*PAGE EXCERPT*
Baseball network coming soon

By Neil Best Newsday

The digital clock outside Tony Petitti’s office counts down the seconds, minutes, hours and days, never letting him forget what he has gotten himself into.

As of Tuesday, it showed 37 days until the MLB Network goes live at 6 p.m. EST on New Year’s Day in more than 50 million homes. It will be the largest launch in the history of pay TV.

Petitti, who took over as president June 2 after leaving CBS Sports, for several months had more days than employees. Now he has 10 dozen of the latter and fewer than three dozen of the former.

“I liked it better the other way around,” he said.

Still, for all the urgency, the buzz around the Secaucus, N.J., headquarters is one of calm efficiency as workers build two huge, complex studios – one dubbed Studio 3 to honor Babe Ruth, the other Studio 42 for Jackie Robinson.

Because the network initially will rely heavily on live studio shows – eight or more hours’ worth on a busy summer night – it is important for the sets to be versatile and visually interesting.

That they are, especially No. 42, which is being constructed as a half-scale faux stadium, complete with brick walls and artificial turf, that can be used for live demonstrations from staff experts such as Al Leiter and Harold Reynolds.

(The network hoped to make a new tower in Harlem its headquarters, but that project ran into financing trouble. So it will remain in what was to be a temporary home at MSNBC’s old studios.)

The MLB Network’s launch has featured none of the distribution controversy that has dogged its NFL counterpart, which debuted five years ago and still has not reached the 50-million home mark.

That largely is because unlike the NFL, baseball awarded ownership stakes in the network to DirecTV and a consortium of cable giants, ensuring wide distribution.

The first hour Jan. 1 will feature a studio show, then the first TV replay of Don Larsen’s 1956 perfect game, with expected appearances by Larsen and Yogi Berra.

Early winter will feature a mix of some studio content, classic games and highlights shows from MLB Productions, plus original shows such as a list-oriented one called “Prime 9.”

When spring training opens, reporters will visit each team. March will bring live World Baseball Classic games. In the regular season, there will be a weekly live game (probably on Thursdays), blacked out in the participating teams’ home markets.

*THINGS TO DO*
a. Summarize the MLB Network article in two sentences.
b. Please reproduce the MLB Network article from "The digital clock" up to and including "for Jackie Robinson.".

*GIVEN DATA*
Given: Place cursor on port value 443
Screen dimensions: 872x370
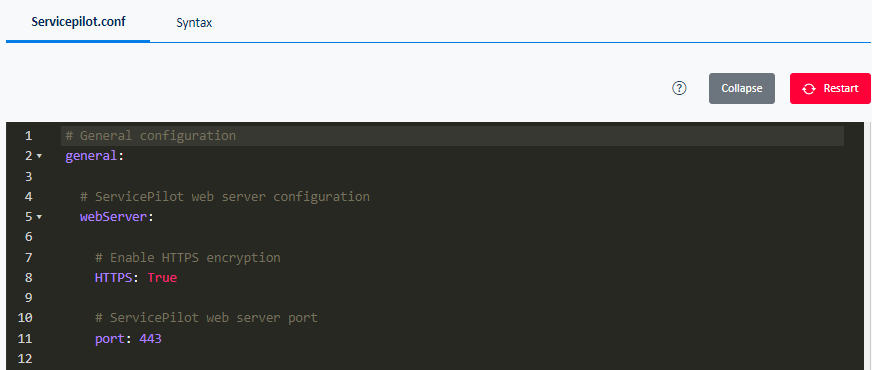Looking at the screenshot, I should click(150, 338).
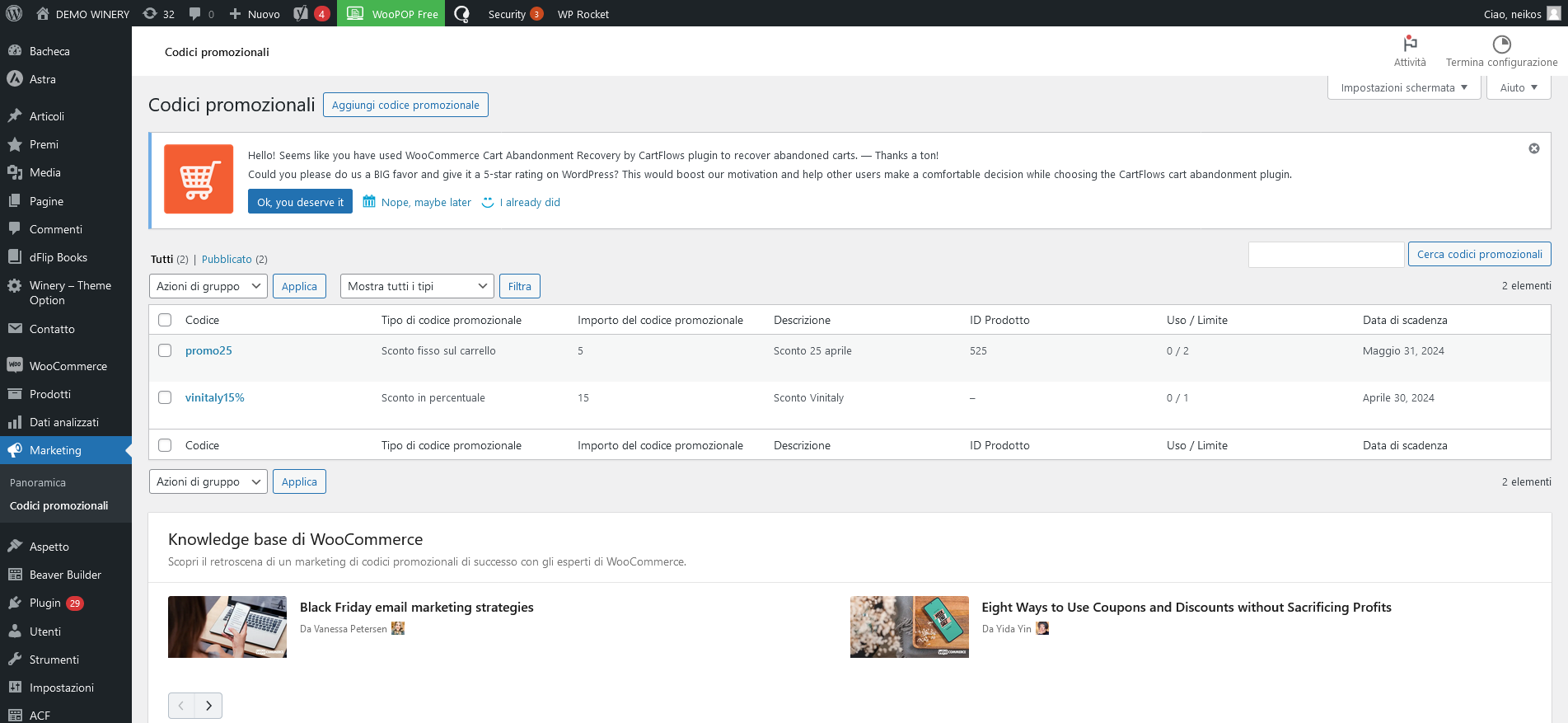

*OUTPUTS*
a. The MLB Network, led by president Tony Petitti, will go live at 6 p.m. EST on New Year's Day in more than 50 million homes, the largest launch in the history of pay TV. Workers at its Secaucus, N.J., headquarters are building two versatile studios, and the launch has avoided distribution controversy because baseball gave ownership stakes to DirecTV and a consortium of cable giants.

b.
The digital clock outside Tony Petitti’s office counts down the seconds, minutes, hours and days, never letting him forget what he has gotten himself into.

As of Tuesday, it showed 37 days until the MLB Network goes live at 6 p.m. EST on New Year’s Day in more than 50 million homes. It will be the largest launch in the history of pay TV.

Petitti, who took over as president June 2 after leaving CBS Sports, for several months had more days than employees. Now he has 10 dozen of the latter and fewer than three dozen of the former.

“I liked it better the other way around,” he said.

Still, for all the urgency, the buzz around the Secaucus, N.J., headquarters is one of calm efficiency as workers build two huge, complex studios – one dubbed Studio 3 to honor Babe Ruth, the other Studio 42 for Jackie Robinson.